Tuesday, February 8, 2011
Glass Versus Grass(roots)
Mixing the extremes in aviation can be both fun and eye catching
First, it has to be said that Dennis was really a good sport about this and was more than a little excited: Even though he had zero tailwheel time and the same amount of time in Pitts-equivalent airplanes (there actually is no Pitts-equivalent), he welcomed the prospect of a new experience. I liked his attitude and I knew my airplane would like it, too.
After doing the rudimentary cockpit checkout (“To get it started, turn this, push that, and tower is 119.9. Have a good time.”), I turned it over to him on the taxiway, and he did an above-average job mastering the lack-of-visibility-induced drunken weave that is part of avoiding collisions with anything smaller than a medium-sized building. I did the actual takeoff, but gave it to him as soon as we were off the ground. His flight path may have been a little askew, as the pronounced P-factor tried to drag him off-center to the left, and he had a little trouble believing you could actually climb an airplane with the nose that high and not fall out of the sky, but otherwise, he appeared to be enjoying himself.
Out in the practice area, while doing keep-the-ball-centered exercises, I introduced him to his butt. (“Butt, meet Dennis, your owner. Dennis, meet your butt. Learn to listen to it.”) Then I sat with my hands in my lap as I talked him through a series of aileron rolls and loops. The completion of each was met with a terse sound of approval over the ICS with very few adjectives offered. (“Dennis? You okay?” “Yeah, I’m okay.”) The same thing was true when talking him through the landing approaches. He again did an above-average job on something he clearly had never even imagined, much less done.
Back at the hangar, after he had struggled out of the chute and got his head straightened out, his thoughts literally tumbled out: “I don’t know what words to use. I have so many things to say, but don’t know where to start. First, you’re right about the way the airplane shows everything you do wrong. In all honesty, inside my head, I’m beating myself up, right now, because of so many basic things I did wrong, when I clearly know better.

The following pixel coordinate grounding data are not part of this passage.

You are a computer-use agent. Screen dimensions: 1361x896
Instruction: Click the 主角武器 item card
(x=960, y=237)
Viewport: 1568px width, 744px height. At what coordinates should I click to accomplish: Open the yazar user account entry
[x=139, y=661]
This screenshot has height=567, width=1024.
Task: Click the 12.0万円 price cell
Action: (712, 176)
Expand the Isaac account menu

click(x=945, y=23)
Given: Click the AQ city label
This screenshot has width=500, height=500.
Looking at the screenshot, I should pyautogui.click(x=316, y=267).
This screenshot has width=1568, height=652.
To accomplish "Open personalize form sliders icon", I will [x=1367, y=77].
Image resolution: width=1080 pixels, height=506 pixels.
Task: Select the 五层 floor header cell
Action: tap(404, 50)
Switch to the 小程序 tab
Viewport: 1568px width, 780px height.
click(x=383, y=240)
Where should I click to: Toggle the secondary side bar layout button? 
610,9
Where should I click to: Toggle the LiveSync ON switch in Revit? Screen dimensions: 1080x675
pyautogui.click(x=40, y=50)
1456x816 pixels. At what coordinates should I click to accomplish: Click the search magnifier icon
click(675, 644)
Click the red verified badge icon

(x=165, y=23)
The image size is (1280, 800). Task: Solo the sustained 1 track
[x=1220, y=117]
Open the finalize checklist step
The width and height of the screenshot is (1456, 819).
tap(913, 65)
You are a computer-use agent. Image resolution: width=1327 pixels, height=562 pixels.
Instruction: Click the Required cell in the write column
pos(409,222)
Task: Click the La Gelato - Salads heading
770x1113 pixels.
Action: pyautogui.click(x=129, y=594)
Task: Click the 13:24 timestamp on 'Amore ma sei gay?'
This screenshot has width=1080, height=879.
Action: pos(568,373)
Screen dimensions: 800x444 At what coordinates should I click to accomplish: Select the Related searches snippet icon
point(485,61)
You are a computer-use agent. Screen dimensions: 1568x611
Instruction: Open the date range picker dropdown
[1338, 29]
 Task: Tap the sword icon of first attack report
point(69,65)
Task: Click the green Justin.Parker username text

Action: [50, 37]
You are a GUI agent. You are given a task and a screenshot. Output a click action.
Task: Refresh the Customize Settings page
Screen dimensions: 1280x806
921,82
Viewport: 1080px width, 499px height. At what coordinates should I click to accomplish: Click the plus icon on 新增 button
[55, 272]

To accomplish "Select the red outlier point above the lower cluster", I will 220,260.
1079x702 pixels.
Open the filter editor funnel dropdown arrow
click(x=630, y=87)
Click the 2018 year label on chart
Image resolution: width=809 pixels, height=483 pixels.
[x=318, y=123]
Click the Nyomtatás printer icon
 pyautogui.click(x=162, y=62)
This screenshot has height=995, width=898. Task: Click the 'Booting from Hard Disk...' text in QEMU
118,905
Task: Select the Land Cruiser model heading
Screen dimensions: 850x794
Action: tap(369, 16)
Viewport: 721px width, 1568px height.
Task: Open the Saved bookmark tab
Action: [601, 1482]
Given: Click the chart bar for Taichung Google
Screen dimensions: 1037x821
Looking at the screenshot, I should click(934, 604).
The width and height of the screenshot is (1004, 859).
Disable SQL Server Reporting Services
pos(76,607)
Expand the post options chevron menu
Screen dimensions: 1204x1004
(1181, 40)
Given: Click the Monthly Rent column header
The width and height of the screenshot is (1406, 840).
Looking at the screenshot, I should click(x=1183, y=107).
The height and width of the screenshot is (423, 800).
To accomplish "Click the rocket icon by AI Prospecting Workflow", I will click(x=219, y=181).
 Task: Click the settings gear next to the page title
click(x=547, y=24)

“I didn’t know I was holding outside aileron in turns. And I didn’t know my right foot was often resting on the rudder and driving the ball out. I don’t know that I’ve ever listened to my butt, when it has been talking to me all these years.
“I guess what I’m saying is that this is really flying! I should have done this 40 years ago! It would have made me a better pilot.”
Among the things I learned when Dennis and I traded cockpits was that the basics apply, regardless of how much glass is involved.
So, anyone with a modern airplane wanna give me a ride? Or a Columbia? I’ll trade you a Pitts ride! Help put this old country boy back in the type-hunting groove.